In a typical neuron (brain cell) you have dendrites at one end and so-called axon terminals at the other. When neurons connect with each other, an axon terminal connects with a dendritic spine from another close by neuron.  Axons transmit electrochemical signals from one neuron to the dendrites of other neurons.  The junction formed between a dendritic spine and an axon terminal is called a synapse.
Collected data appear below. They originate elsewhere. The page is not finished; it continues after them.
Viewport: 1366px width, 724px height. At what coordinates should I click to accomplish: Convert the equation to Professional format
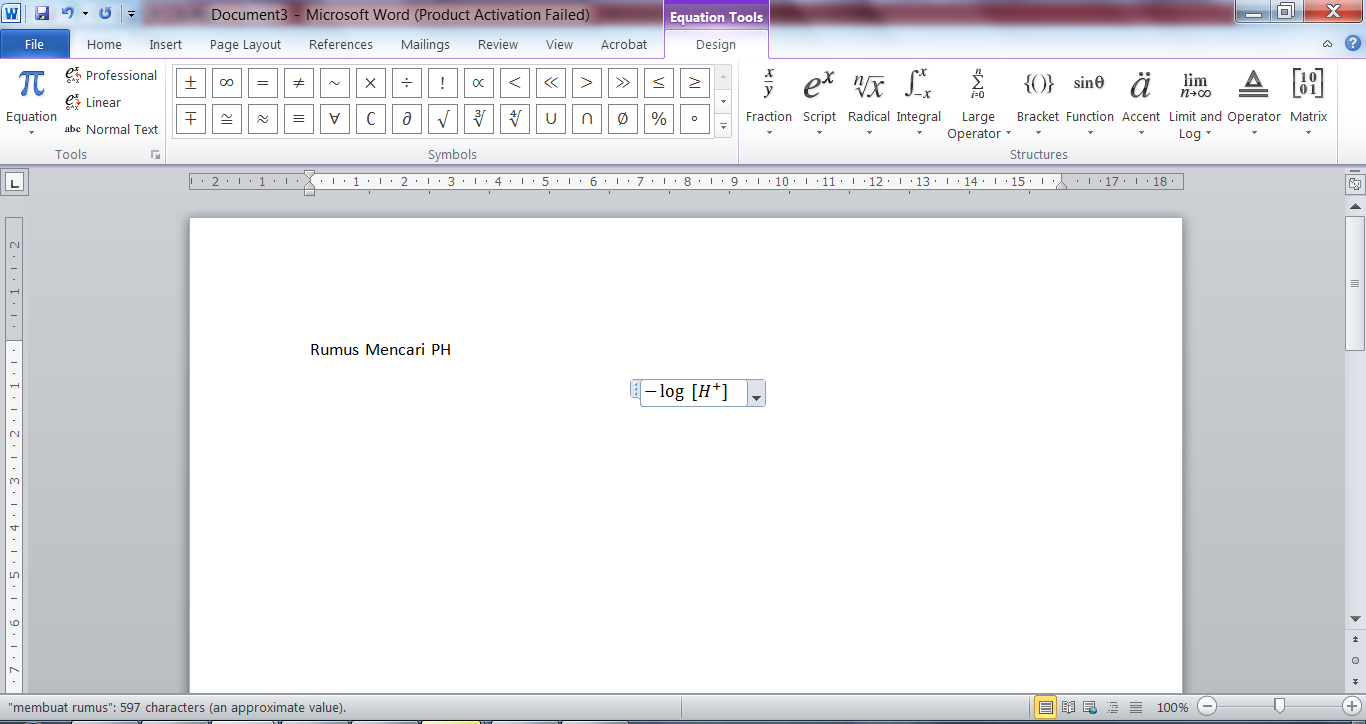110,75
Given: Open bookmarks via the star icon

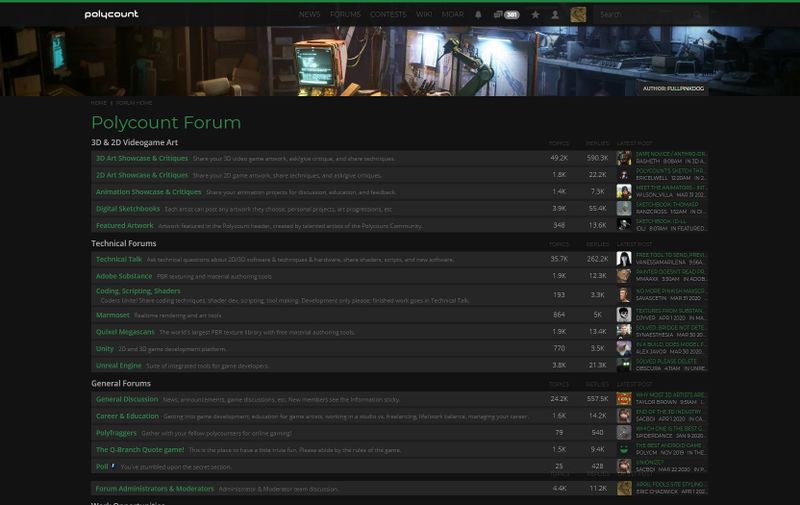Looking at the screenshot, I should pyautogui.click(x=535, y=15).
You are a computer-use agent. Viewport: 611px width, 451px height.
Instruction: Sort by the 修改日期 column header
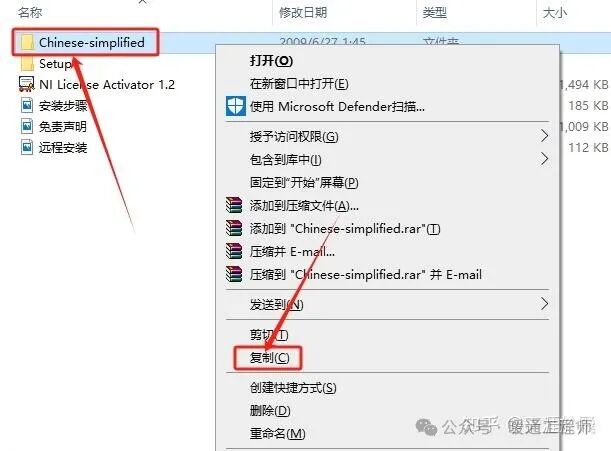click(303, 13)
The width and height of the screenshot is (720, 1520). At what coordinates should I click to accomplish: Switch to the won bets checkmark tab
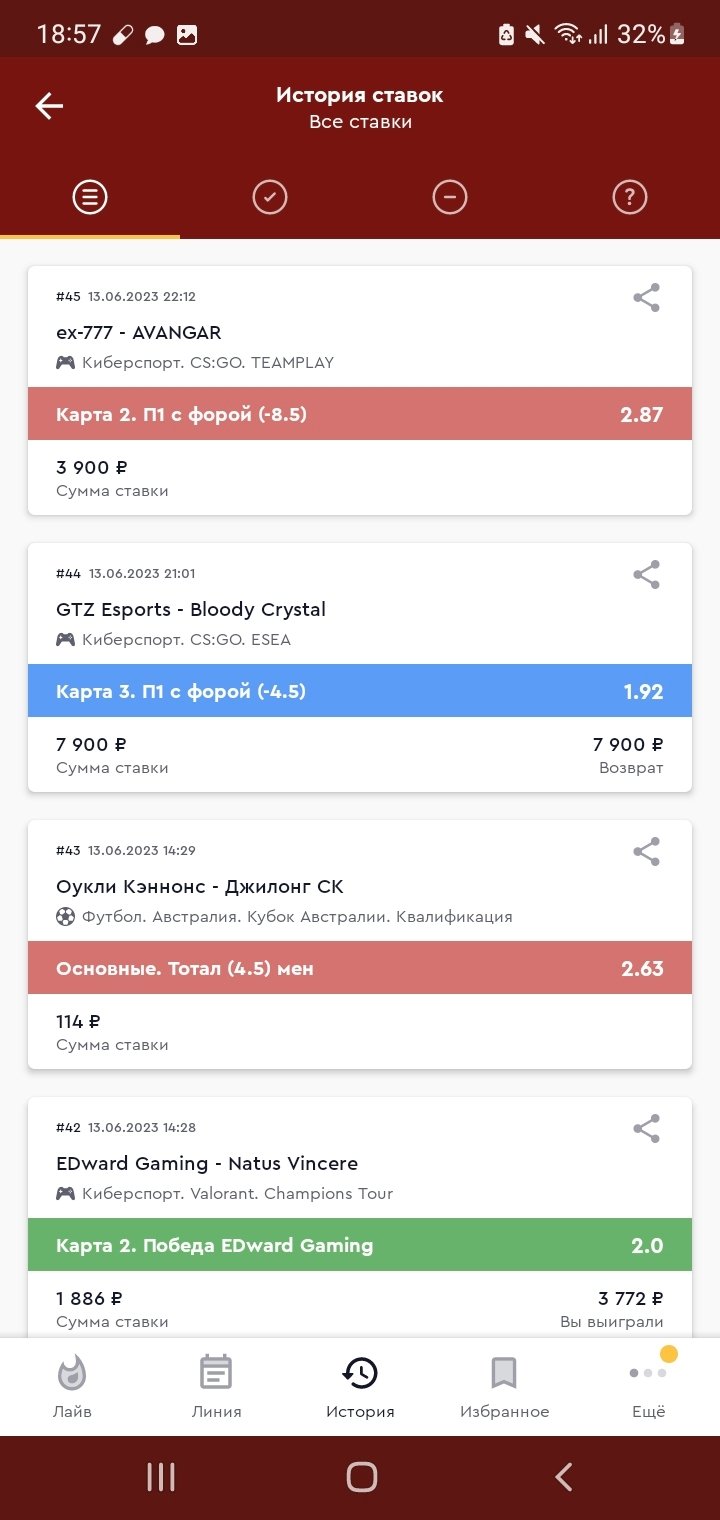point(270,198)
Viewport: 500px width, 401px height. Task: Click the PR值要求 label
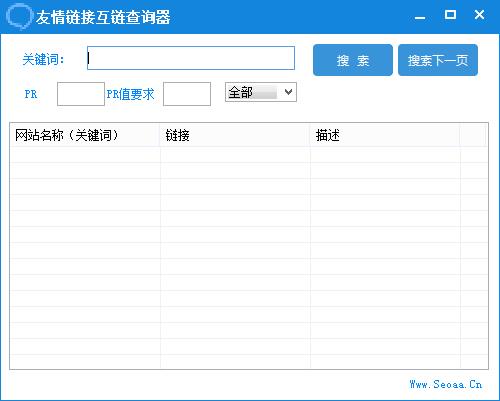(x=130, y=94)
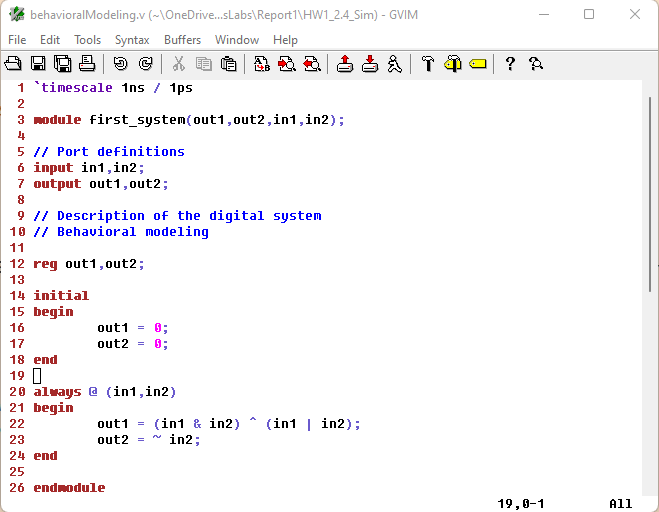This screenshot has height=512, width=659.
Task: Open the File menu
Action: click(17, 40)
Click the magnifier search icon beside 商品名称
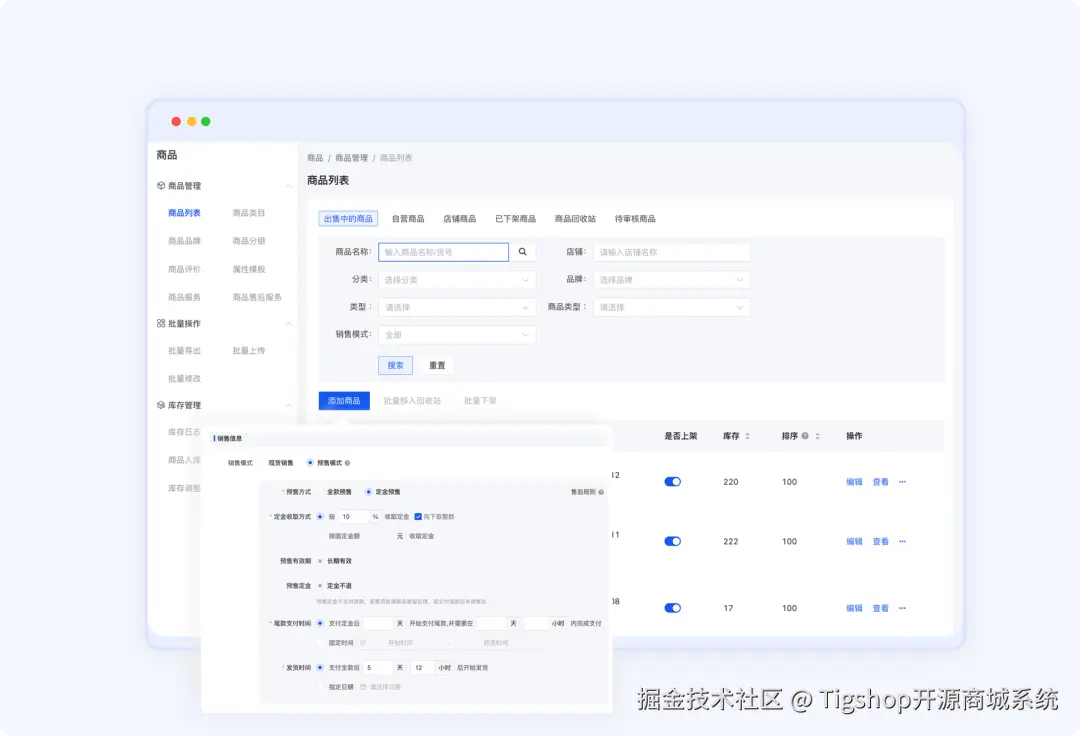This screenshot has width=1080, height=736. coord(522,252)
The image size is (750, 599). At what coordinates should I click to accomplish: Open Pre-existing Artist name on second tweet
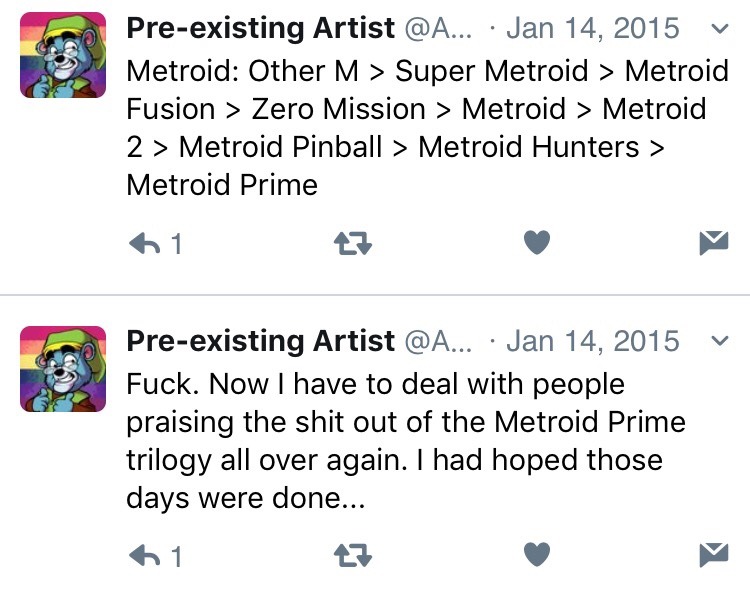click(260, 341)
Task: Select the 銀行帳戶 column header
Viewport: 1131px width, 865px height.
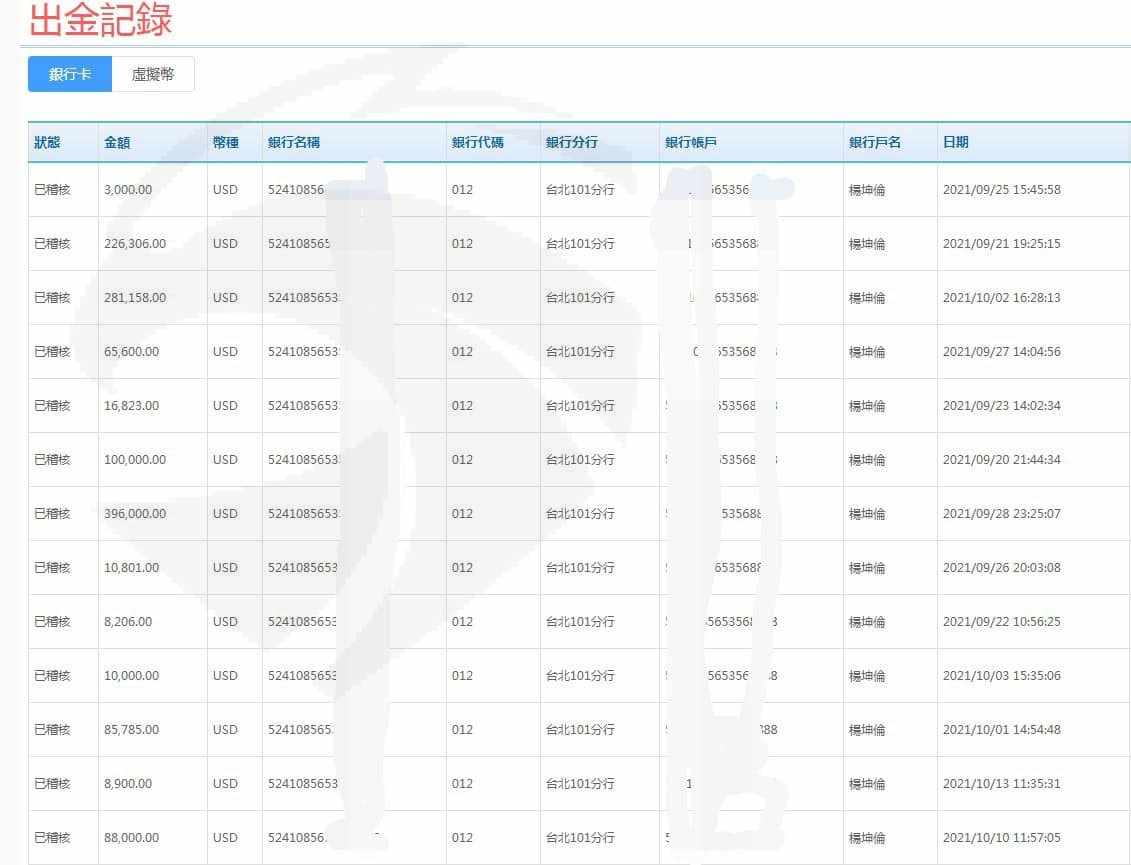Action: tap(691, 142)
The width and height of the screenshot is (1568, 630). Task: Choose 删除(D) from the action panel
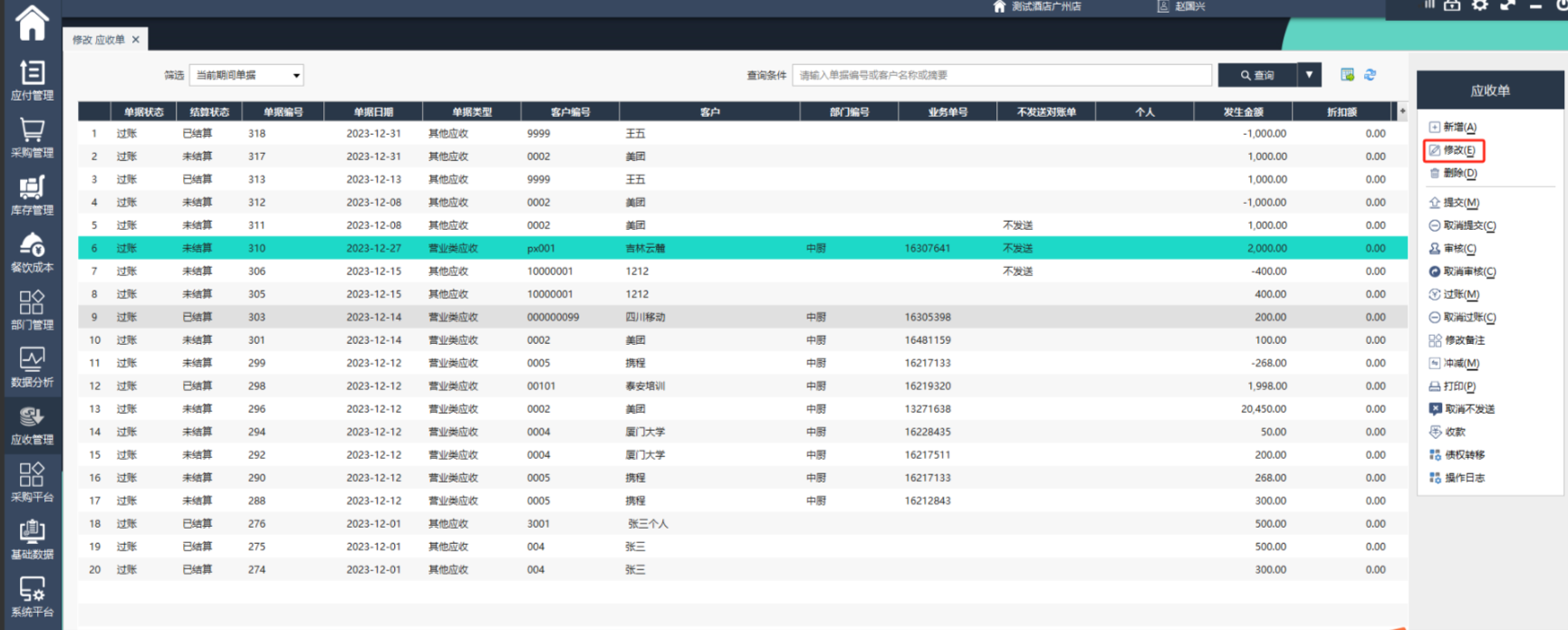tap(1458, 173)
One neuron can have as many as 15,000 spines, some of which are picking up signals from axon terminals of other neurons.
The number and shape of these spines is constantly changing and not surprisingly defects in this process affect both cognition and behavior.
The other end of the neuron, with the axon terminals is much less studied.  The myelin sheath deserves a mention. This protective coating is constantly being repaired in a process called remyelination. MS (Multiple Sclerosis) is caused by damage to the myelin coating that does not self repair. A newly identified feature of autism is an abnormally thin layer of myelin. A lack of insulation along the axon will affect the flow of electrical signals.
Many factors are involved in dendritic spine morphology and plasticity. Many of the same factors are known to be disturbed in autism and other related dysfunctions (schizophrenia, bipolar, ADHD etc).
Recall that within autism there are two broad groups; the larger group has “too many” dendritic spines and the smaller group has “too few”. I am writing about the larger group. My post is a simplification of a complex subject.
Factors that influence dendritic spine morphology and plasticity include:- 

·        BDNF  (want less)

·        Estrogen  (want more)

·        Reelin (want more)

·        BCL2 (want more)

·        PAK1 (want less)

·        GSK3 beta (want more)

·        PTEN (want more)

All the above seem to work via

·        Wnt signaling (want less) 

BDNF is a growth factor within the brain, which tends to be elevated in most autism.
The female hormone estrogen seems to be reduced in male autism and this will have many effects via something called ROR alpha. There is also reduced expression of estrogen receptor beta.
Reelin is a protein that is critical in brain development and maintenance. Reelin is implicated in most brain diseases, including autism. It stimulates dendritic spine development. Reelin is found to be reduced in autism.
BCl2 is a very well-known cancer gene/protein. BCL2 is part of a broader family of genes/proteins that control cell growth/death. BCL2 is anti-apoptotic, meaning it encourages growth rather than cell death. You will find elevated BCL2 in cancers.  BCL2 is implicated in both schizophrenia and autism.
Bax is another key member of the BCL2 family. The BCL2 protein duels with Bax, its counteracting twin. When Bax is in excess, cells execute a death command. When BCL2 dominates, the program is inhibited and cells survive. In cancer you want more Bax.
Modulating BCL2/Bax has been proposed as an autism therapy in Japan.
BCL2 is found to be reduced in autism.
The Japanese proposed the use of Navitoclax, a drug responsible for inhibiting BCL2 production for the treatment of cancer. I think they want to activate BCL2 production. 
I covered PAK1 in some lengthy posts. This was what the Japanese Nobel Laureate at MIT was working on. In summary, a PAK1 inhibitor should be helpful in autism, schizophrenia and some cancer.  Some people with a condition called neurofibromatosis, where non-cancerous tumors grow, use a special kind of bee propolis that contains a substance called CAPE (caffeic acid phenethyl ester), that is a mild PAK1 inhibitor.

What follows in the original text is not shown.